The reason is that the code loops through the lights and for each light, it loops through all the positions from left to right, which is at most n. For each position, it sets a bit in the counts array and checks if all three bits are set, which takes constant time.

Therefore, the time complexity of the code is proportional to the number of lights times the maximum number of positions illuminated by a single light, which is at most n.

Optimized version using prefix sum

The key point of the optimization step is to eliminate inner loop from left to right. Here the step:

  • Remove the looping and replace it with set color values in binary in left index and right index inclusive. The left index with OR operator and the right with minus.

color, left, right := light[0], light[1], light[2]
counts[left-1] |= 1 << uint(color-1)
if right < n { // make sure to prevent out of bound
counts[right] -= 1 << uint(color-1)
}

  • The next step is iterate counts to get sum values

for i := range counts {
sum |= counts[i]
if sum >= 7 {
numWhite++
}
}

Here is the complete implementation with unit testing.


package main
import (
"fmt"
"testing"
)
func getWhiteLightLength(n int, m int, lights [][]int) int {
// Initialize a variable to count the number of positions where all three bits are set
numWhite := 0
// Initialize an array to count the number of times each position is illuminated
counts := make([]int, n+1)
// Loop through the lights and increment the counts for each illuminated position
for _, light := range lights {
color, left, right := light[0], light[1], light[2]
counts[left-1] |= 1 << uint(color-1)
if right < n {
counts[right] -= 1 << uint(color-1)
}
}
sum := 0
fmt.Println(counts)
for i := range counts {
sum |= counts[i]
fmt.Println(sum)
if sum >= 7 {
numWhite++
}
}
return numWhite
}
func TestLight(t *testing.T) {
tests := []struct {
m int
n int
lights [][]int
want int
}{
{m: 4, n: 5, lights: [][]int{{1, 1, 5}, {1, 2, 4}, {2, 2, 4}, {3, 2, 4}}, want: 3},
{m: 3, n: 5, lights: [][]int{{1, 1, 3}, {2, 2, 4}, {3, 3, 5}}, want: 1},
{m: 3, n: 5, lights: [][]int{{1, 1, 5}, {2, 2, 4}, {3, 2, 5}}, want: 3},
{m: 3, n: 5, lights: [][]int{{1, 1, 4}, {2, 1, 4}, {3, 1, 4}, {3, 1, 5}}, want: 4},
}
for _, tt := range tests {
if got := getWhiteLightLength(tt.n, tt.m, tt.lights); got != tt.want {
t.Errorf("getWhiteLightLengthOptimized(%v, %v, %v) = %v, want %v", tt.n, tt.m, tt.lights, got, tt.want)
}
}
}

As always you can try yourself at https://go.dev/play/p/esryseOR0Qp (opens in a new tab).

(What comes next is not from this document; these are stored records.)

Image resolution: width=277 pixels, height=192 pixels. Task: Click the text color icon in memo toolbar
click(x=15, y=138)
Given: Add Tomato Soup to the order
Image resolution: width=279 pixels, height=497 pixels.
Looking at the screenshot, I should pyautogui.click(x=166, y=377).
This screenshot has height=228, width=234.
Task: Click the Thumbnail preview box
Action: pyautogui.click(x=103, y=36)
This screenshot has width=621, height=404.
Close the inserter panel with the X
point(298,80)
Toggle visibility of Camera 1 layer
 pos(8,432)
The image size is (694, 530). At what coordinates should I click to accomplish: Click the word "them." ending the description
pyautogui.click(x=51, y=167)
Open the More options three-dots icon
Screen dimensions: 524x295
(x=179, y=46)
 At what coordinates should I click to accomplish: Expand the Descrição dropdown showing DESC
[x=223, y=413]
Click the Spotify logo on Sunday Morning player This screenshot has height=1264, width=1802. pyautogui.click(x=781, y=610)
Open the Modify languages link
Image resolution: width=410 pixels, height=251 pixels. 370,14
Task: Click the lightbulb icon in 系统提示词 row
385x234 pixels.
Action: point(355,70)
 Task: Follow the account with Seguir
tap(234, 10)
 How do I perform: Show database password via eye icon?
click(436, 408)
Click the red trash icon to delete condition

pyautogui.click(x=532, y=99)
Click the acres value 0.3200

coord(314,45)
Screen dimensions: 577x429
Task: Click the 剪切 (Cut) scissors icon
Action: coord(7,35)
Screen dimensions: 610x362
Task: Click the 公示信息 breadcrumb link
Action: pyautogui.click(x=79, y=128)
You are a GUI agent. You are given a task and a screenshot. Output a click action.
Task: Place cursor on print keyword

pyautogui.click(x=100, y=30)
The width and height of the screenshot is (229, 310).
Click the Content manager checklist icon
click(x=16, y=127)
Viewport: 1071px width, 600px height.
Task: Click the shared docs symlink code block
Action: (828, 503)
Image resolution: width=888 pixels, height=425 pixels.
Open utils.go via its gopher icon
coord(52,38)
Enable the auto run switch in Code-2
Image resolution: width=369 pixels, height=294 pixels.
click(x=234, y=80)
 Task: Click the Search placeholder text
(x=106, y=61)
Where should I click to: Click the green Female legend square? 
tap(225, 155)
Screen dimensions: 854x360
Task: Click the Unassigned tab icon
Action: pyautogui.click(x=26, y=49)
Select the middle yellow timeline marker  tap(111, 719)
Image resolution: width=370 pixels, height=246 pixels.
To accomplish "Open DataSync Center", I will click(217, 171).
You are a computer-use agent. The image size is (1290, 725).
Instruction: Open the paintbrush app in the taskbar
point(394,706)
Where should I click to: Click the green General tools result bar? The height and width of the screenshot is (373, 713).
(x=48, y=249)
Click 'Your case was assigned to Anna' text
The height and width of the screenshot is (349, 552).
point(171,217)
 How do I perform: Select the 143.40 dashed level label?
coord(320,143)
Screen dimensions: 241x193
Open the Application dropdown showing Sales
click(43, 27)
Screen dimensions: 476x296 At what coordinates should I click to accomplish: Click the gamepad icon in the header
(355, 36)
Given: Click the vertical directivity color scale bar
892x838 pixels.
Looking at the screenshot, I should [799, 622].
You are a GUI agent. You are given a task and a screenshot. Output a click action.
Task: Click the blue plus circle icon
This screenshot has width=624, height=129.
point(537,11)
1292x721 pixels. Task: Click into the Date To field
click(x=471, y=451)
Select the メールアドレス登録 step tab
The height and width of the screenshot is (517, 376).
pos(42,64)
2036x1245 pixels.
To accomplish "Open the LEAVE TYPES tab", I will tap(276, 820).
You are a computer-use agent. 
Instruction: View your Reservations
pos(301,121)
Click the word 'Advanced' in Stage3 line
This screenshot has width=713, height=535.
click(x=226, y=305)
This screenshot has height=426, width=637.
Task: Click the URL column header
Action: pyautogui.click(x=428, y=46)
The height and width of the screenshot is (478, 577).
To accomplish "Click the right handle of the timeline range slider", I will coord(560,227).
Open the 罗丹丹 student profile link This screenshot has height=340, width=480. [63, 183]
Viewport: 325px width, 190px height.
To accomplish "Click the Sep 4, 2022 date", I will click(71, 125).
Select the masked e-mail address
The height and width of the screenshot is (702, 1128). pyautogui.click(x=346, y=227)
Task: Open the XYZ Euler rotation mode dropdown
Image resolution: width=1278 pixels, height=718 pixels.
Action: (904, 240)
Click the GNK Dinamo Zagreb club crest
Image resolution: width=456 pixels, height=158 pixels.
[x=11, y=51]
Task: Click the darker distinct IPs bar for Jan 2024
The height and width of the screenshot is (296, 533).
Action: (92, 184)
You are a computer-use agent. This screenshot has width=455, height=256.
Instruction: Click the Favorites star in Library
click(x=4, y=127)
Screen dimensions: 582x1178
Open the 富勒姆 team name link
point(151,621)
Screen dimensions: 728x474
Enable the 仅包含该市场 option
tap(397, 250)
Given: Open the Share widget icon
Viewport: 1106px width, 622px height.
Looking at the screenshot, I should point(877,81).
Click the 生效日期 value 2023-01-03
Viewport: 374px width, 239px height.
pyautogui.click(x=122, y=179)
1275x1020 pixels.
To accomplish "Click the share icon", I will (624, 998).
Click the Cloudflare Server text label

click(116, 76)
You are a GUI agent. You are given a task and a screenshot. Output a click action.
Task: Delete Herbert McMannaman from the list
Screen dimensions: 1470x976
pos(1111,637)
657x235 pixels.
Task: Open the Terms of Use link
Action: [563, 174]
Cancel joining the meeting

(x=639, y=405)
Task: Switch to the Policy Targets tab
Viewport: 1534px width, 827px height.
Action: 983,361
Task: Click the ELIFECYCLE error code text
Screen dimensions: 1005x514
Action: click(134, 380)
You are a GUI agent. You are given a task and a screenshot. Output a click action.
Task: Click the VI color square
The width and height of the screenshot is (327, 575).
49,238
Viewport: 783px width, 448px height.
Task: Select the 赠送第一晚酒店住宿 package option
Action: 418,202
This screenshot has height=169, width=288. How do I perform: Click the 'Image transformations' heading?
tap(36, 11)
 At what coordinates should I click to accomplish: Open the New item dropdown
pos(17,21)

The time complexity of the optimized function is O(n)O(n), where n is the length of the counts array.

The function loops through the lights array once and performs constant time operations for each light. The counts array is initialized with a constant amount of memory, and its length is only increased by 1. Thus, the loop through the counts array also takes constant time per iteration.

Therefore, the overall time complexity of the function is O(n), where n is the length of the counts array.